**Exercise requirements**
Your answer should be every line from the records that contains "Netpöntun".

▬▬▬▬▬▬▬▬▬▬

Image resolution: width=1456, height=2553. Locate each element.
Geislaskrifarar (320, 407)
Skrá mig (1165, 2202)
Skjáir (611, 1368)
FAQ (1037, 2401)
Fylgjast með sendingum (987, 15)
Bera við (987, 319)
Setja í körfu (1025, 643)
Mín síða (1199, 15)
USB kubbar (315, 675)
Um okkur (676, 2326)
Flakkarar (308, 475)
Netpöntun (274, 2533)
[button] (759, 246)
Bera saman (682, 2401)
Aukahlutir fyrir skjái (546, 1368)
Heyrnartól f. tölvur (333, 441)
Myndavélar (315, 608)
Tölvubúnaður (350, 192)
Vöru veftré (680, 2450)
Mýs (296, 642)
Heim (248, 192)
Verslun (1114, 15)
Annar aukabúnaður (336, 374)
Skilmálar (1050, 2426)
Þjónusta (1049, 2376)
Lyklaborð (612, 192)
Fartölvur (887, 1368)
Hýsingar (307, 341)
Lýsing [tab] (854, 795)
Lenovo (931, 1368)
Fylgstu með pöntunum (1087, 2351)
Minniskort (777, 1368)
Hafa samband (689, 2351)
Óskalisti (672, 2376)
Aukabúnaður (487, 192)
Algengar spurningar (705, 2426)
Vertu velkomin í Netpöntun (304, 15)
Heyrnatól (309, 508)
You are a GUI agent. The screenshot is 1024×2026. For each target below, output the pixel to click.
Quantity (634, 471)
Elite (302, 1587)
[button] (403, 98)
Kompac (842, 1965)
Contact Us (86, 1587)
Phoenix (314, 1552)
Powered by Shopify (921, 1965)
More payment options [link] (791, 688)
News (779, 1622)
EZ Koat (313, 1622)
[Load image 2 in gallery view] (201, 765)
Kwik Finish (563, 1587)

▬▬▬▬▬▬▬▬▬▬

**Task answer**
Netpöntun (274, 2533)
Vertu velkomin í Netpöntun (304, 15)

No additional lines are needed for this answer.